**TEXT SEGMENT**
[Start of Attachment]

Investors should consider the following risk factors and special considerations associated with investing in the Trust. Investors should be aware that in light of the current uncertainty, volatility and distress in economies, financial markets, and labor and health conditions over the world, the risks below are heightened significantly compared to normal conditions and therefore subject the Fund’s investments and a shareholder’s investment in the Fund to elevated investment risk, including the possible loss of the entire principal amount invested.
Not a Complete Investment Program
The Fund is intended for investors seeking a high level of after-tax total return, with an emphasis on current distributions paid to shareholders, over the long term. The Fund is not meant to provide a vehicle for those who wish to play short- term swings in the stock market. An investment in the Common Shares of the Fund should not be considered a complete investment program. Each Common Shareholder should take into account the Fund's investment objective as well as the Common Shareholder's other investments when considering an investment in the Fund.
Investment and Market Risk
An investment in the Fund is subject to investment risk, particularly under current economic, financial, labor and health conditions, including the possible loss of the entire principal amount that you invest. An investment in the Common Shares of the Fund represents an indirect investment in the securities owned by the Fund. The value of, or income generated by, the investments held by the Fund are subject to the possibility of rapid and unpredictable fluctuation. These movements may result from factors affecting individual companies, or from broader influences, including real or perceived changes in prevailing interest rates, changes in inflation or expectations about inflation, investor confidence or economic, political, social or financial market conditions, environmental disasters, governmental actions, public health emergencies (such as the spread of infectious diseases, pandemics and epidemics) and other similar events, that each of which may be temporary or last for extended periods. For example, the risks of a borrower’s default or bankruptcy or non-payment of scheduled interest or principal payments from senior floating rate interests held by the Fund are especially acute under these conditions. Furthermore, interest rates and bond yields may fall as a result of types of events, including responses by governmental entities to such events, which would magnify the Fund’s fixed-income instruments’ susceptibility to interest rate risk and diminish their yield and performance. Moreover, the Fund’s investments in asset-backed securities are subject to many of the same risks that are applicable to investments in securities generally, including interest rate risk, credit risk, foreign currency risk, below-investment grade securities risk, financial leverage risk, prepayment and regulatory risk, which would be elevated under the foregoing circumstances.

[End of Attachment]

**ABOUT THIS EXERCISE**
Extend the fund risk-factor text above, picking up right after its final sentence.

**EXCERPTED RECORDS**

[Start of Attachment]

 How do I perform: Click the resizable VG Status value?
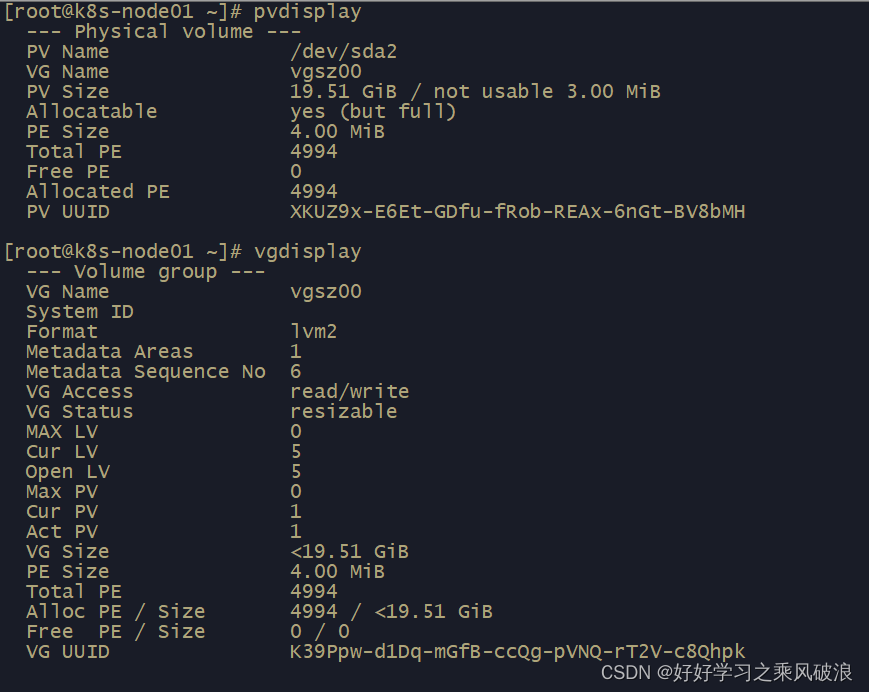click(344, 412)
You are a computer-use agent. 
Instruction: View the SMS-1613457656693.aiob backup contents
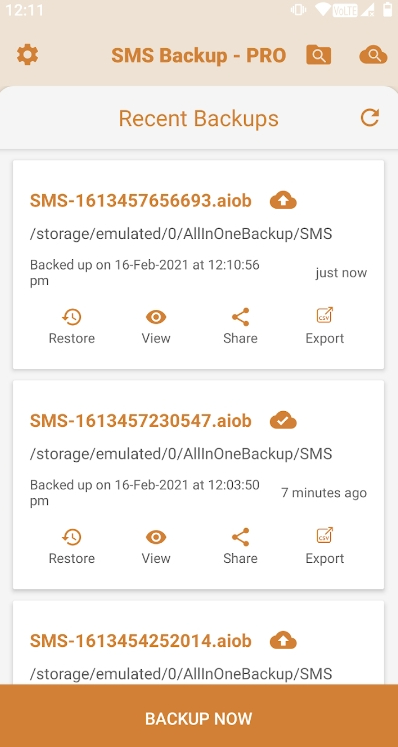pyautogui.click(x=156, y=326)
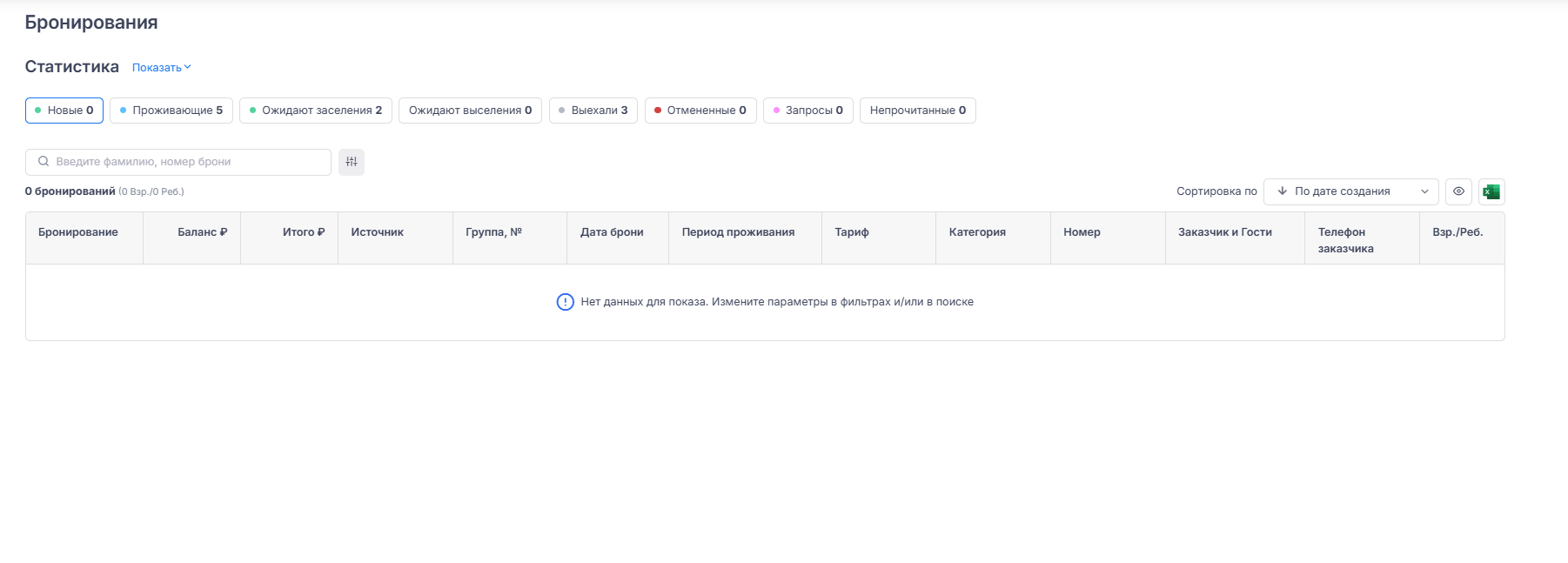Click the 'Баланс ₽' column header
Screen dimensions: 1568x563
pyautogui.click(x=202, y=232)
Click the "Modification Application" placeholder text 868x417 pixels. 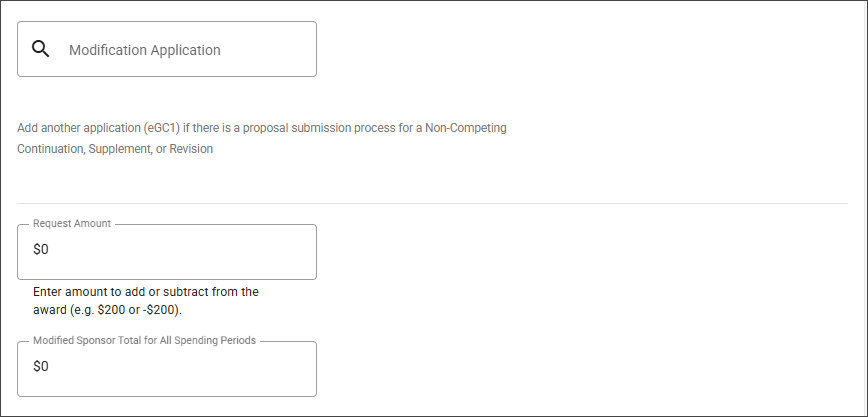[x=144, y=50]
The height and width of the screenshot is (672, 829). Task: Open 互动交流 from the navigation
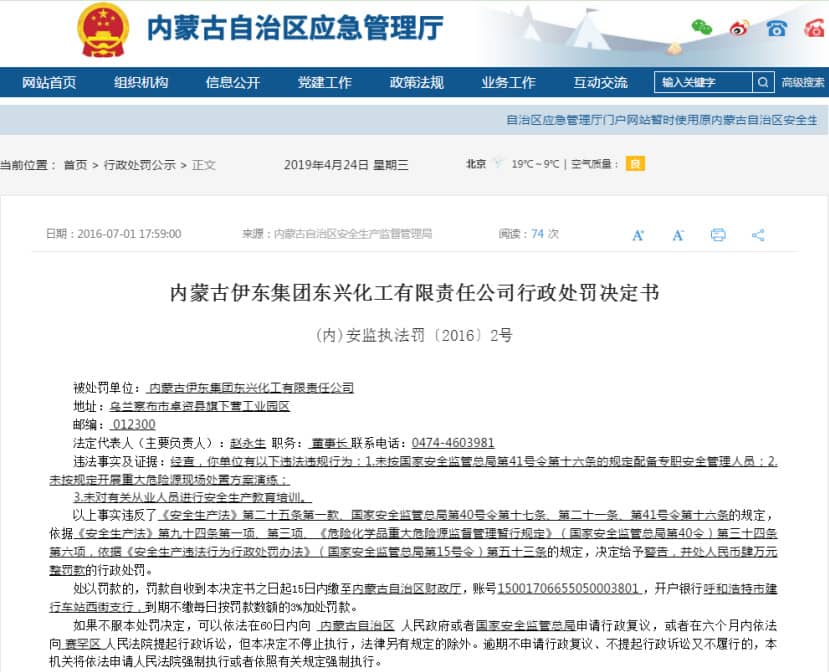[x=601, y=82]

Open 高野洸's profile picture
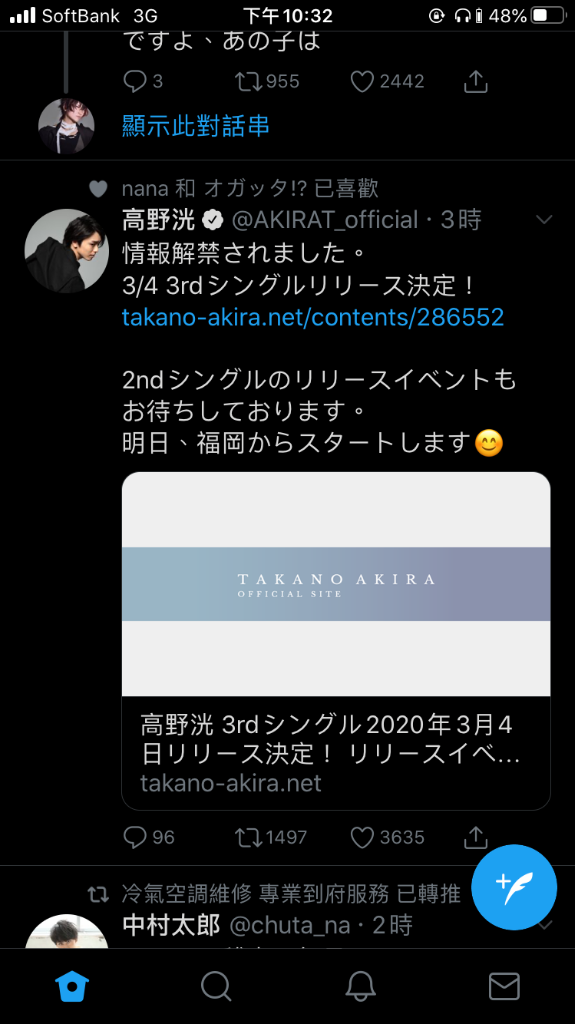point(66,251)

[End of Attachment]

**SOLVED PROBLEM**
Different sectors, industries and security types may react differently to such developments and, when the market performs well, there is no assurance that the Fund’s investments will increase in value along with the broader markets. Volatility of financial markets, including potentially extreme volatility caused by the events described above, can expose the Fund to greater market risk than normal, possibly resulting in greatly reduced liquidity. Moreover, changing economic, political, social or financial market conditions in one country or geographic region could adversely affect the value, yield and return of the investments held by the Fund in a different country or geographic region because of the increasingly interconnected global economies and financial markets. The Adviser and Sub-Adviser potentially could be prevented from considering, managing and executing investment decisions at an advantageous time or price or at all as a result of any domestic or global market or other disruptions, particularly disruptions causing heightened market volatility and reduced market liquidity, such as the current conditions, which have also resulted in impediments to the normal functioning of workforces, including personnel and systems of the Fund’s service providers and market intermediaries.
At any point in time, your Common Shares may be worth less than your original investment, including the reinvestment of Fund dividends and distributions.
Risks of Investing in MLP Units
The Fund’s investments in MLP units expose the Fund to risks that differ from a similar investment in equity securities, such as common stock, of a corporation. Holders of MLP units have the rights typically afforded to limited partners in a limited partnership. As compared to common shareholders of a corporation, holders of MLP units have more limited control and limited rights to vote on matters affecting the partnership. There are certain tax risks associated with an investment in MLP units. To the extent a distribution received by the Fund from an MLP is treated as a return of capital, the Fund’s adjusted tax basis in the interests of the MLP may be reduced, which will result in an increase in an amount of income or gain (or decrease in the amount of loss) that will be recognized by the Fund for tax purposes upon the sale of any such interests or upon subsequent distributions in respect of such interests. Furthermore, any return of capital distribution received from the MLP may require the Fund to restate the character of its distributions and amend any shareholder tax reporting previously issued. Additionally, conflicts of interest may exist between common unit holders, subordinated unit holders and the general partner of an MLP; for example a conflict may arise as a result of incentive distribution payments.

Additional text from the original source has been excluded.